Familiensynode Papst schafft gemeinsames Ministerium für Laien, Familien und Leben

Auf der Familiensynode in Rom hat Papst Franziskus eine weitere Maßnahme der Kurienreform bekannt gegeben: Zwei bisher getrennte Ämter sollen zu einem Ministerium für Laien, Familien und Leben zusammengeschlossen werden.

Papst Franziskus (Archivbild): Die Reform geht weiter
DPA

Papst Franziskus (Archivbild): Die Reform geht weiter


Papst Franziskus hat die Schaffung eines neuen gemeinsamen Ministeriums im Vatikan für Laien, Familien und Leben verkündet. Während der derzeit tagenden Familiensynode gab der Papst bekannt, dass im Zuge der Kurienreform die beiden Dikasterien für Laien und Familie sowie die Akademie für Leben in einem Amt zusammengeführt werden sollen.
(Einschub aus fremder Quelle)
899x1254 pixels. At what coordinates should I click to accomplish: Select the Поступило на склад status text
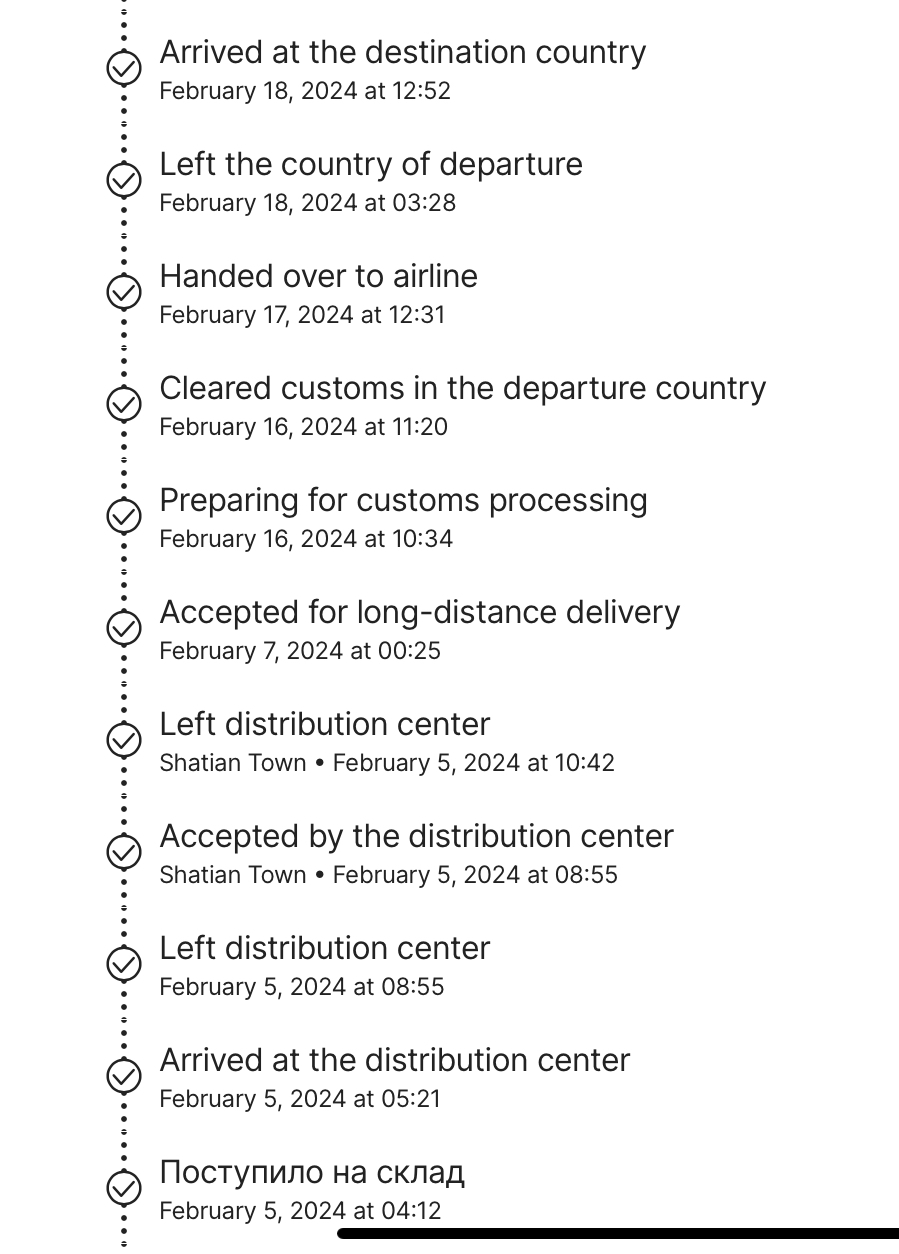click(312, 1172)
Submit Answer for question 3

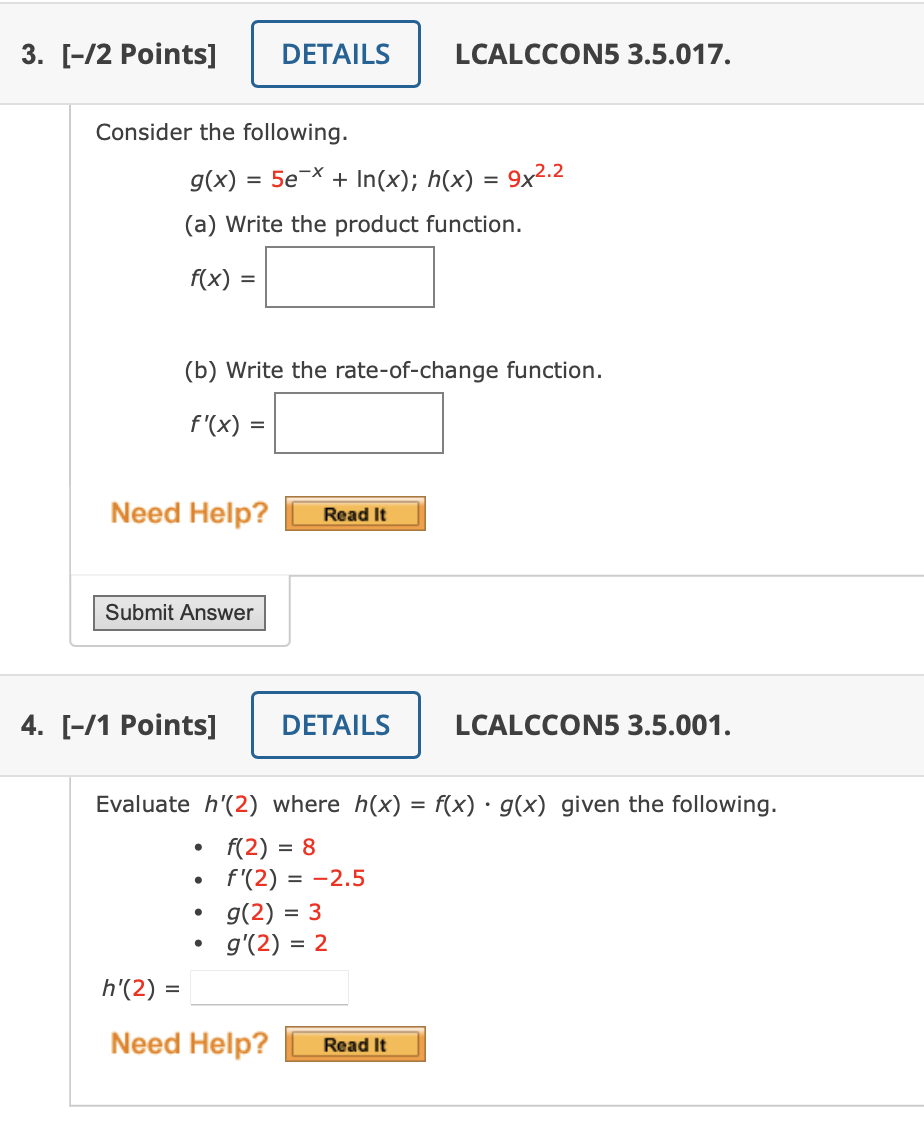pyautogui.click(x=178, y=612)
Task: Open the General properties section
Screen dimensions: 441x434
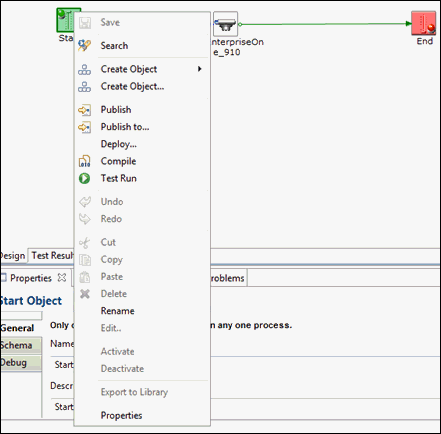Action: 17,328
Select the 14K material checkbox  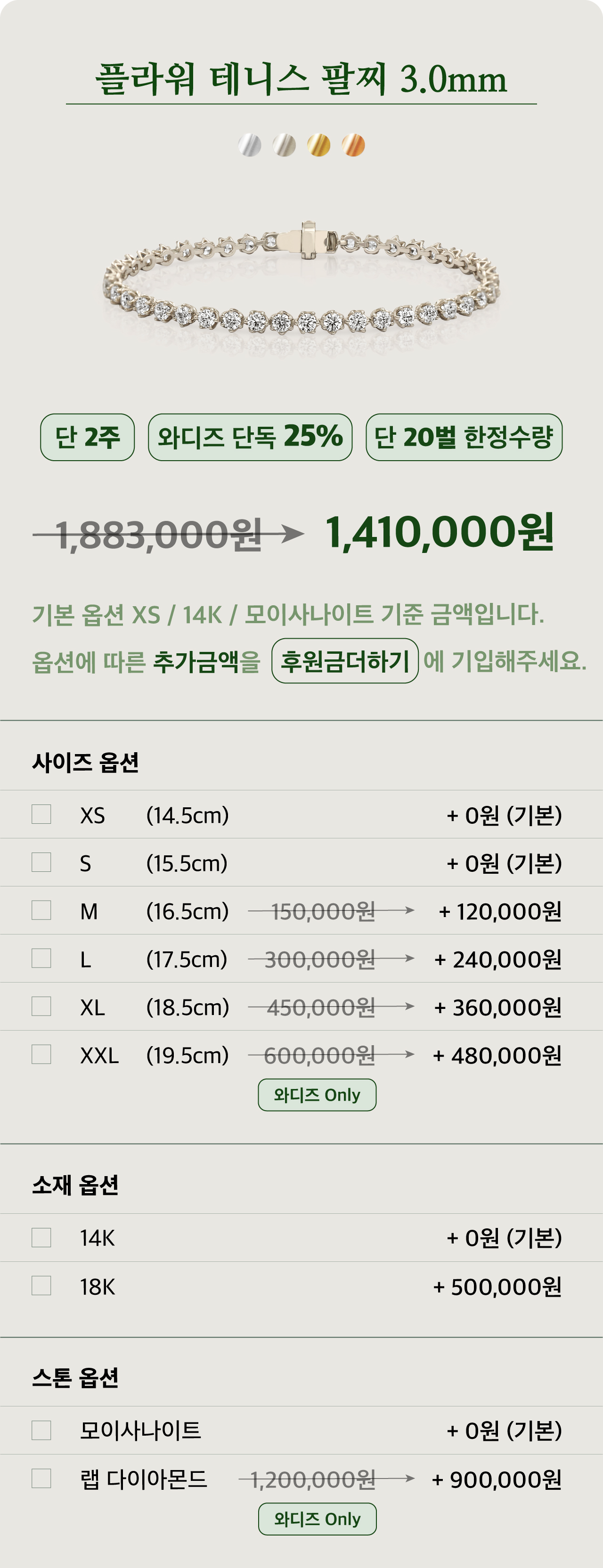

Als Dikasterien werden einzelne Ämter der römischen Kurie bezeichnet.

Die Reform, die von einem Beratungsgremium aus neun Kardinälen ausgearbeitet wurde, war erwartet worden. Ihre Verkündung auf der Synode, die am Sonntag endet, zeigt aber den Stellenwert, den der Papst ihr beimisst.

Der Papst hat seit seiner Wahl im März 2013 eine tiefgreifende Reform der Kirchenverwaltung eingeleitet. Diese sieht insbesondere die Zusammenlegung von Ämtern vor, deren Kompetenzen sich oftmals überschneiden. So wurde ein neues großes Ministerium für Wirtschaft und ein weiteres für Medien und Kommunikation geschaffen.

Wie alle derartigen Reformen stößt auch diese auf Widerstände - insbesondere bei denjenigen, die durch die Fusionen ihre Posten verlieren. Mitte Oktober war ein Brandbrief öffentlich geworden, in dem konservative Kirchenfürsten den Papst und seine Reformen kritisieren.